"Basic chatbots get much of the publicity associated with modern AI platforms, but they have limited use cases, providing a simple natural language interface to search tools. It's certainly useful, provided you implement fine-tuning and grounding in your own data, but it is still best thought of as an extension of existing search tools. AI has other uses: embedding the technology inside enterprise IT stacks, providing advanced filtering and summarization, using it for translation and voice recognition, and simplifying interactions through natural language."
"Agentic AI allows us to treat AI as orchestrated APIs, with data sources provided by Model Context Protocol (MCP) servers and agent-to-agent authentication and authorization via the under-development Agent2Agent (A2A) protocol. It's interesting to see how early adopters have begun to formalize using AI tools in their development tool chains. Last November LinkedIn unveiled its approach to a generative AI application stack, and now the company is building, testing, and monitoring agentic AI applications with a focus on longer interactions and workflows."

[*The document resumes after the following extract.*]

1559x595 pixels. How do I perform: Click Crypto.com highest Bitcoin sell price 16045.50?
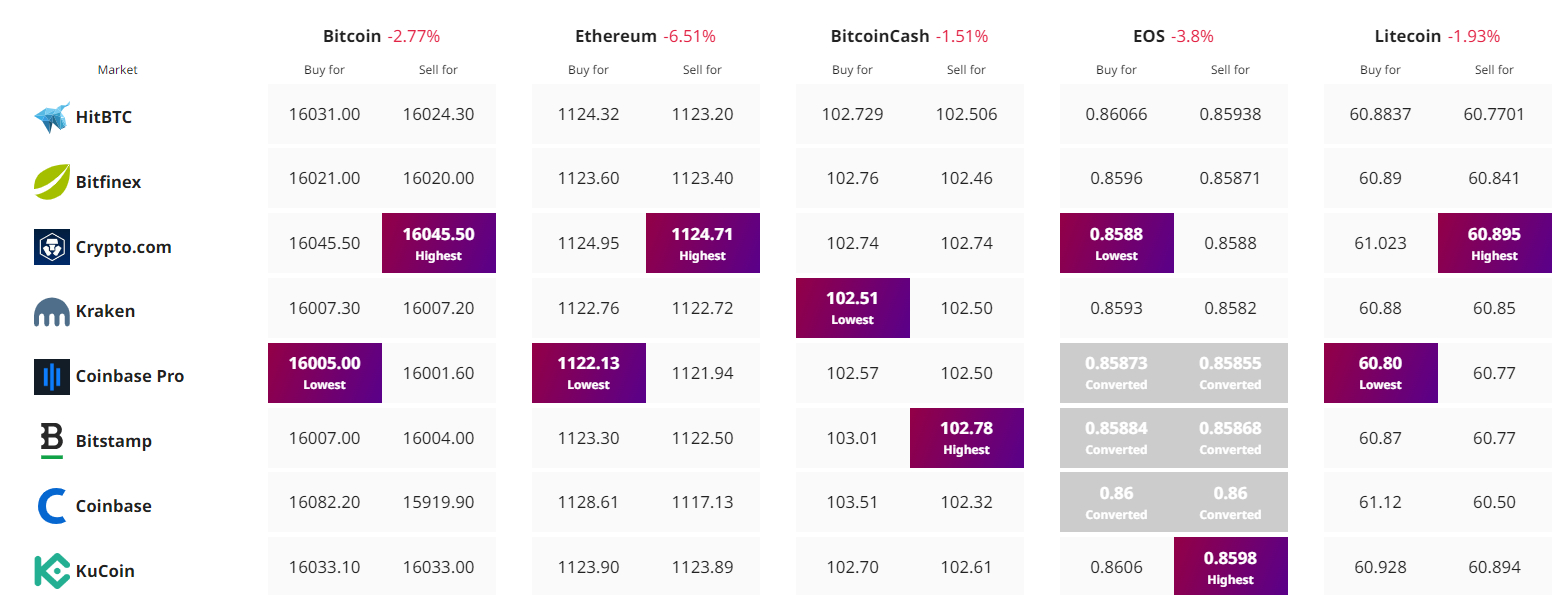439,243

AI should be integrated as components within existing software development stacks rather than treated only as chatbots. Chatbots provide useful natural language interfaces but are limited and function best as extensions of search when fine-tuned and grounded in data. Enterprise use cases include embedding AI for filtering, summarization, translation, voice recognition, and simplified interaction. Agentic AI enables orchestration of models as APIs, with data supplied via Model Context Protocol (MCP) servers and agent-to-agent authentication via Agent2Agent (A2A). Early adopters are formalizing AI in development tool chains and applying messaging-based agent architectures for longer workflows.